Here the states are defined as:

State	Recency Level	Explanation
1	1	Last purchase made this month
2	2	Last purchase made last month
3	3	Last purchase made 2 months ago
4	4	Last purchase made 3 months ago
5	5	Last purchase made 4 months ago
6	6	Last purchase made 5 months ago
7	7-12	Purchase made 6 months or before (Churn state)

Similarly, the state of the customer at the start of each month is:

States after every month
CustomerID	recent_purchase_date	Class1	Class2	Class3	Class4	Class5	Class6
13831	2011-05-23 13:25:00	2	1	2	1	2	1
12779	2011-06-03 10:37:00	1	2	3	4	5	1
17519	2011-06-19 13:55:00	1	1	2	3	4	1
12434	2011-04-04 09:57:00	3	4	5	1	2	3
13021	2011-06-26 11:53:00	1	1	2	1	2	1
17860	2010-12-06 12:41:00	7	7	7	7	7	7
12585	2011-04-19 13:39:00	3	4	5	6	7	7
16995	2010-12-02 17:09:00	7	7	7	7	7	7
14911	2011-06-30 15:46:00	1	1	1	1	1	1
15350	2010-12-01 13:33:00	7	7	7	7	7	7

I can observe that every customer moves from one class (state) to another state every month (step).

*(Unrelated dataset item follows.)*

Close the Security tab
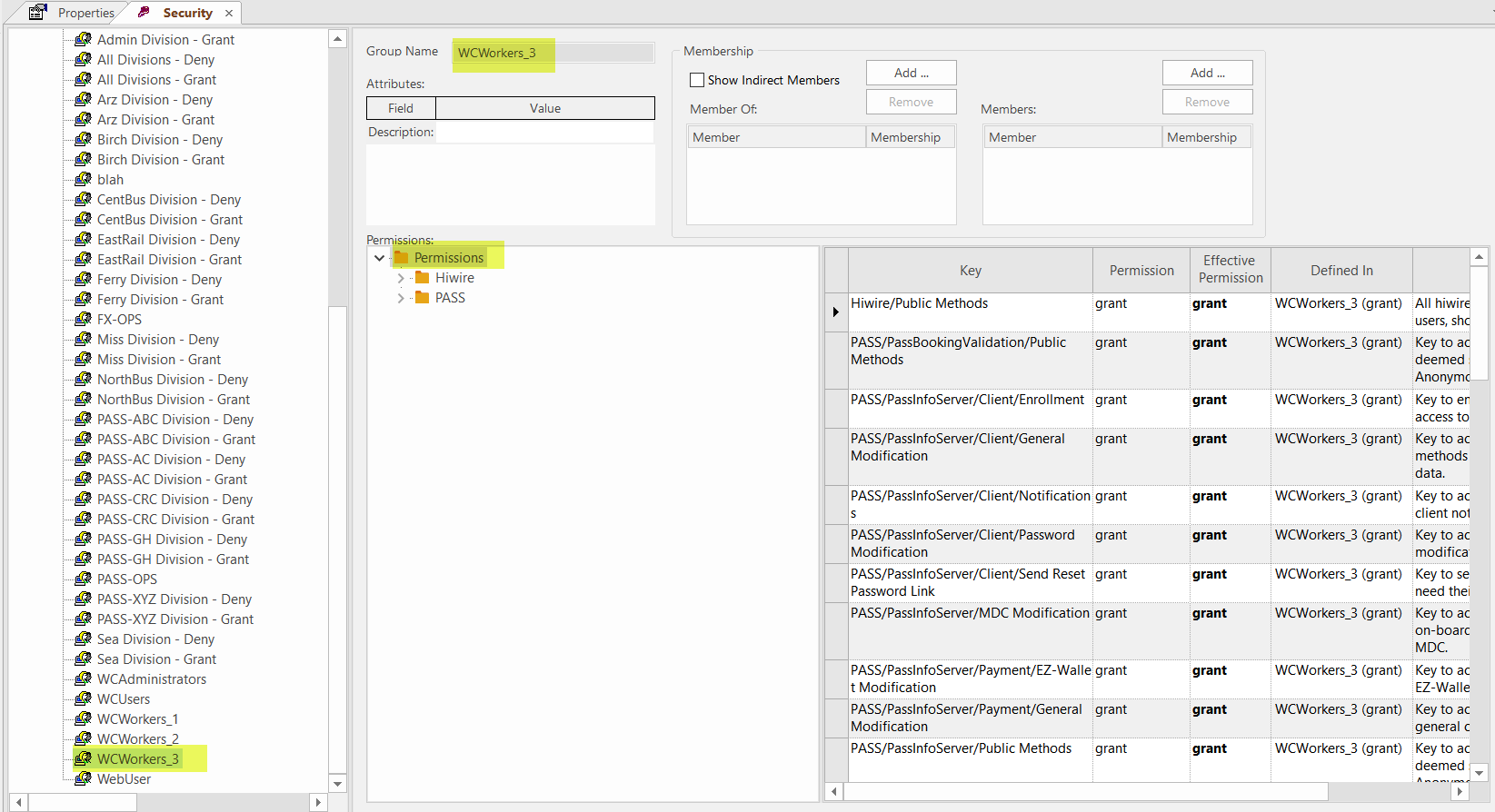Viewport: 1495px width, 812px height. (x=229, y=13)
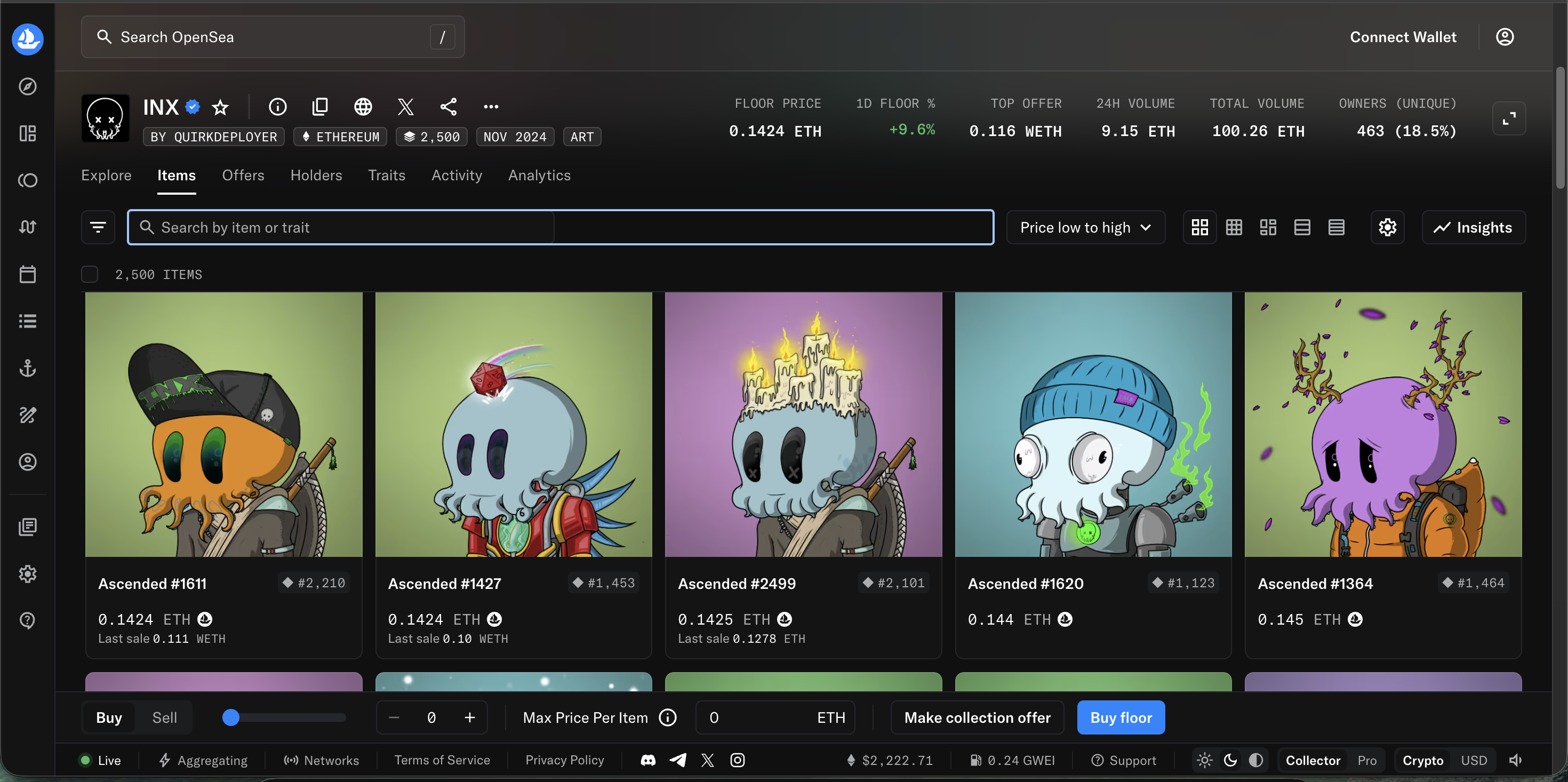The height and width of the screenshot is (782, 1568).
Task: Open the collection info icon
Action: coord(277,107)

According to Markov, the probability of a customer to move to state j at any step is only given by the previous state i. $$ P_{ij} = P(X_{t+1} = j | X_{t} = i) $$ For each interaction (Class1 to Class 2, month 2 to month 3, Step 3 to step 4), a transaction matrix can be created which has the probability of moving from i the state to j state.

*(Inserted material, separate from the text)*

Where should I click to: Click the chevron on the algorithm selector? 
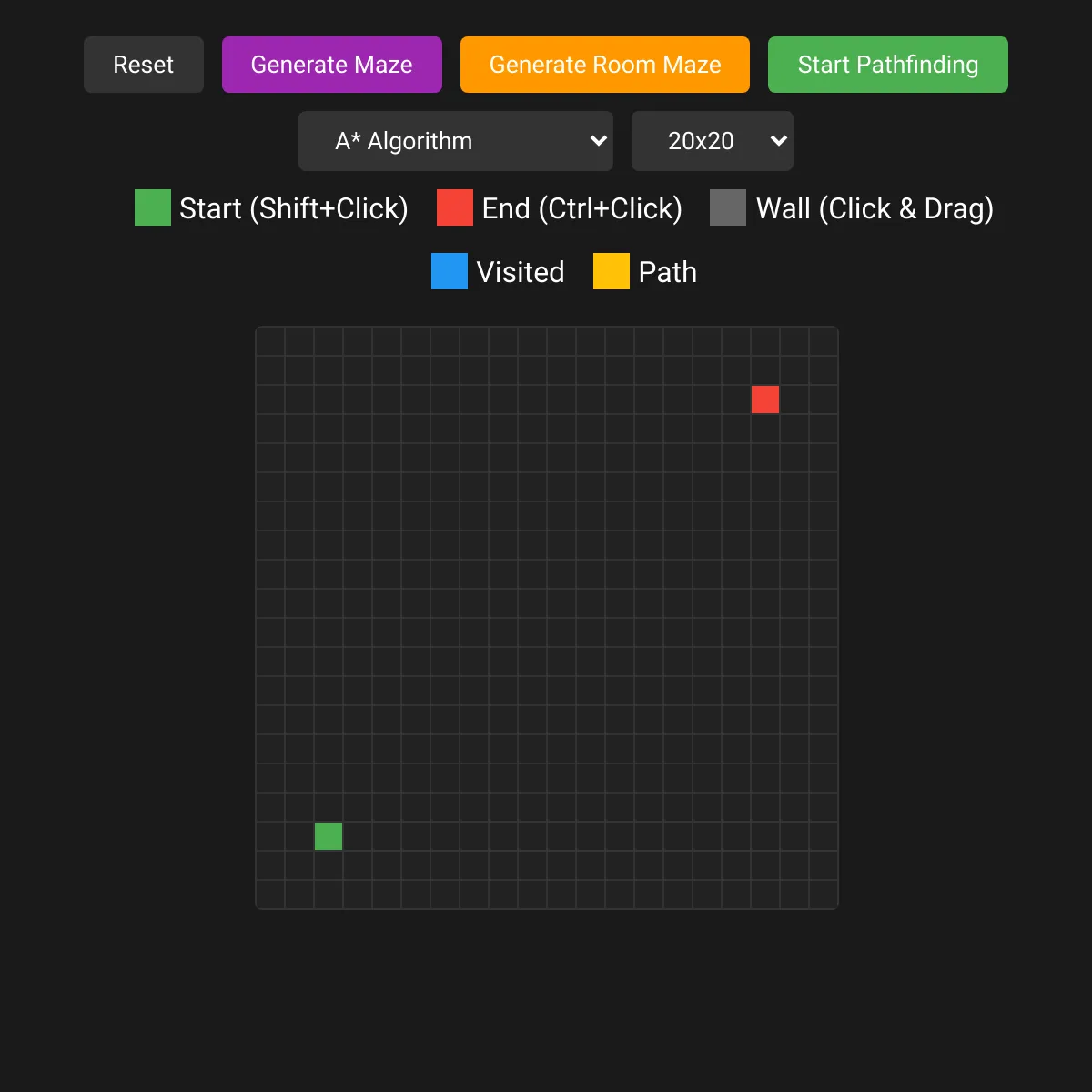pos(599,141)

But before I can create the one-step transition probabilities, I need to check whether the sequence of random variables can be approximated to a Markov chain. This is carried out using Anderson−Goodman test which is a chi-square test of independence.
The null and alternative hypotheses to check whether the sequence of random variables follows a Markov chain is stated below:
$H_0$: The sequences of transitions ($X_1, X_2, …, X_n$) are independent (zero-order Markov chain)
$H_A$: The sequences of transitions ($X_1, X_2, …, X_n$) are dependent (first-order Markov chain)
The corresponding test statistic is $$ \chi^2 = \sum_{i} \sum_{j} (\frac{(O_{ij} -E_{ij})^2}{E_{jj}}) $$

The transition probability matrix for the transition form State 1 to 2 is:

seq_matr <- markovchainFit(final_classes[3:4], method = "mle", name = 'CLV')
seq_matr$estimate

## CLV 
##  A  7 - dimensional discrete Markov Chain defined by the following states: 
##  1, 2, 3, 4, 5, 6, 7 
##  The transition matrix  (by rows)  is defined as follows: 
##            1         2         3    4         5         6         7
## 1 0.57777778 0.4222222 0.0000000 0.00 0.0000000 0.0000000 0.0000000
## 2 0.42957746 0.0000000 0.5704225 0.00 0.0000000 0.0000000 0.0000000
## 3 0.32000000 0.0000000 0.0000000 0.68 0.0000000 0.0000000 0.0000000
## 4 0.13461538 0.0000000 0.0000000 0.00 0.8653846 0.0000000 0.0000000
## 5 0.18181818 0.0000000 0.0000000 0.00 0.0000000 0.8181818 0.0000000
## 6 0.08333333 0.0000000 0.0000000 0.00 0.0000000 0.0000000 0.9166667
## 7 0.10800000 0.0000000 0.0000000 0.00 0.0000000 0.0000000 0.8920000

From the above matrix, P(4,5) = 0.8684211 means that the probability of moving from State 4 to State 5 is 86%. That means that a customer who has not purchased any item in 3 months has an 86% probability of not purchasing any item the next month also.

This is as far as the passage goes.